● **Task requirements**: Compute how many lines below contain the word "Click" and respond with that number only.

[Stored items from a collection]

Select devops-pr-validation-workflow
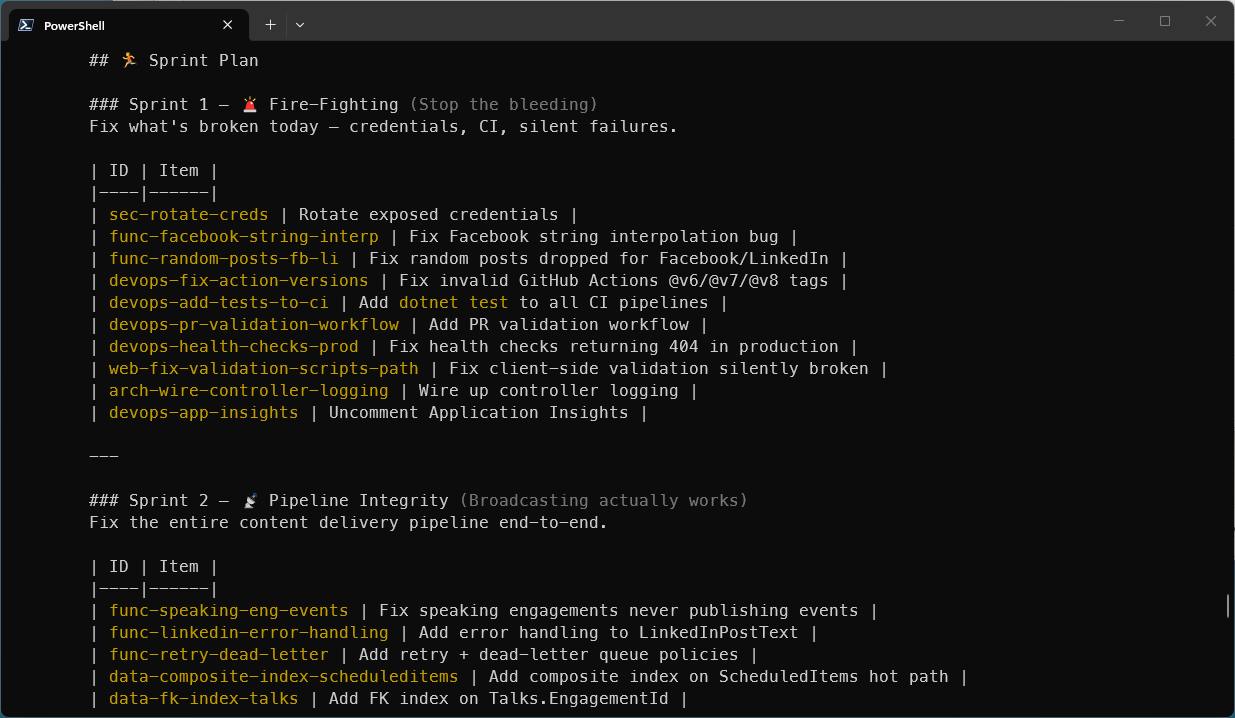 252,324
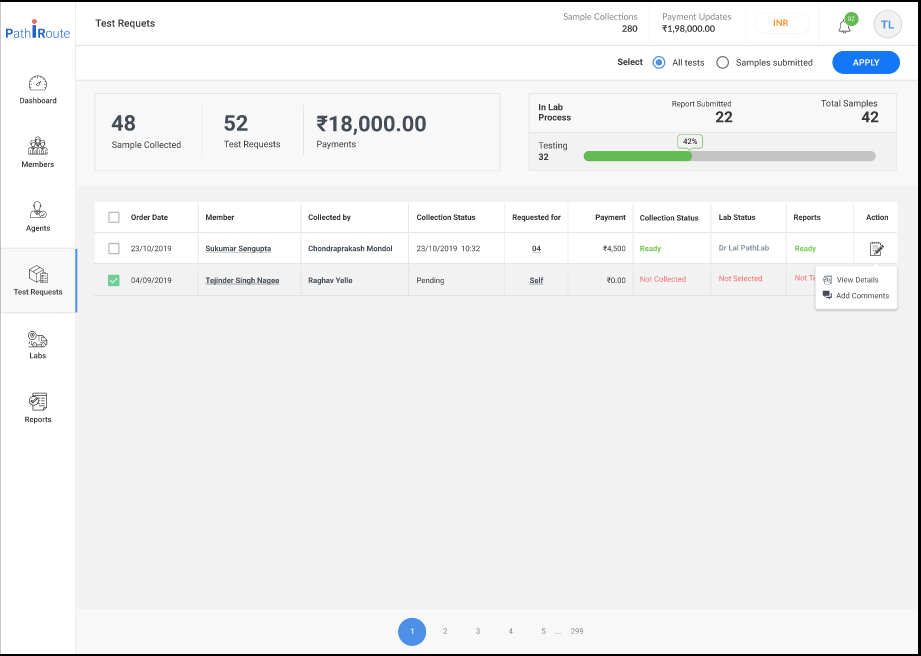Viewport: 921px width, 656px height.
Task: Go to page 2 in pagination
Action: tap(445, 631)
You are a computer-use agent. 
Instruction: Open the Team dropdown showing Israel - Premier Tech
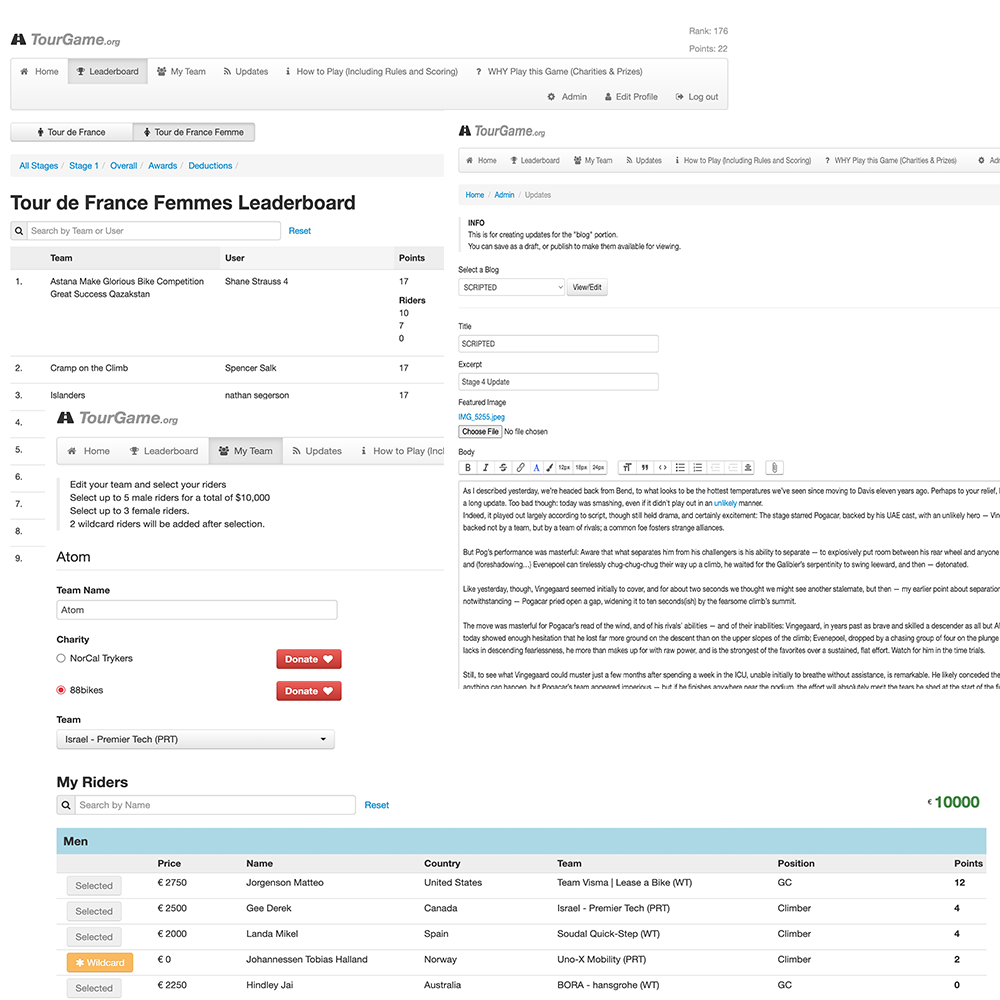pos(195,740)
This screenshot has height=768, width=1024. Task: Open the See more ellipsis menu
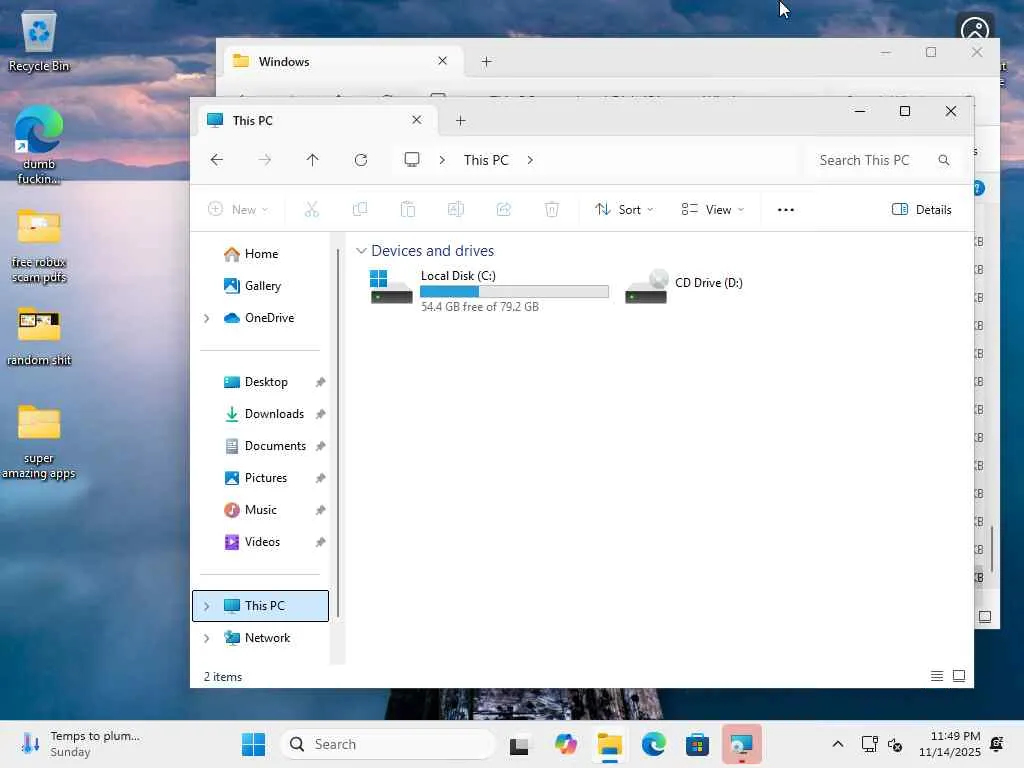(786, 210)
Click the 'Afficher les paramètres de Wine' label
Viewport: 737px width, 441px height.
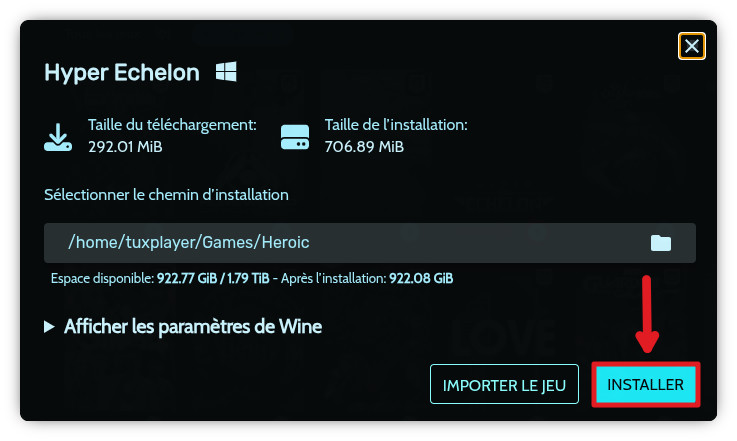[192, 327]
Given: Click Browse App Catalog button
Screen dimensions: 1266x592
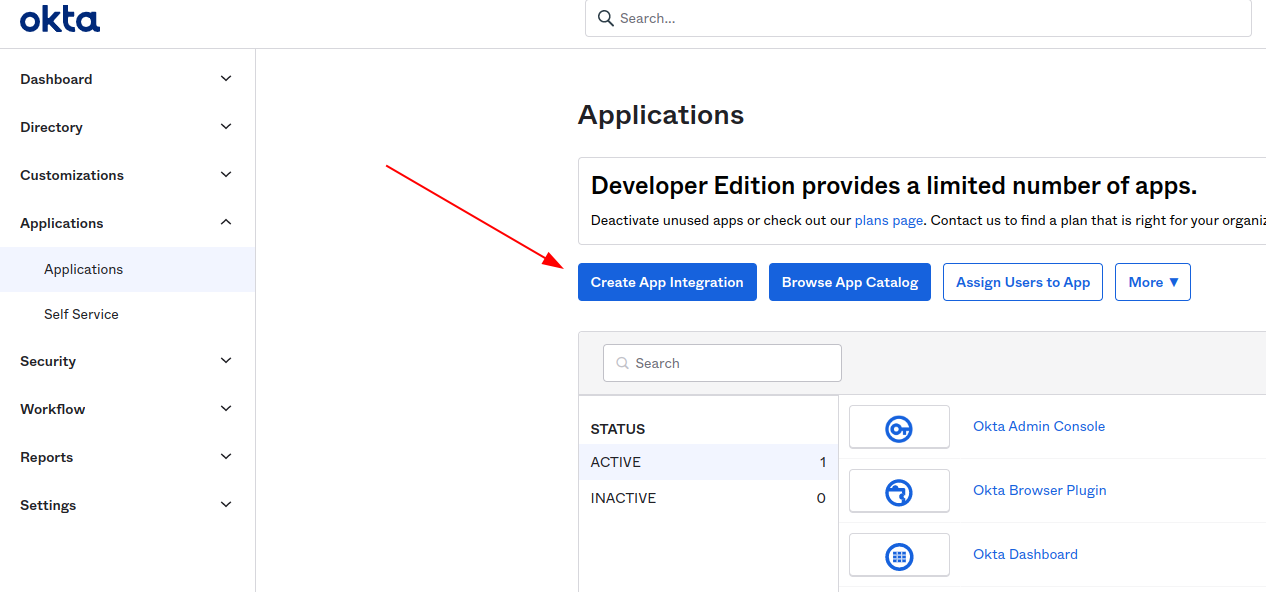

● **Task answer**: 2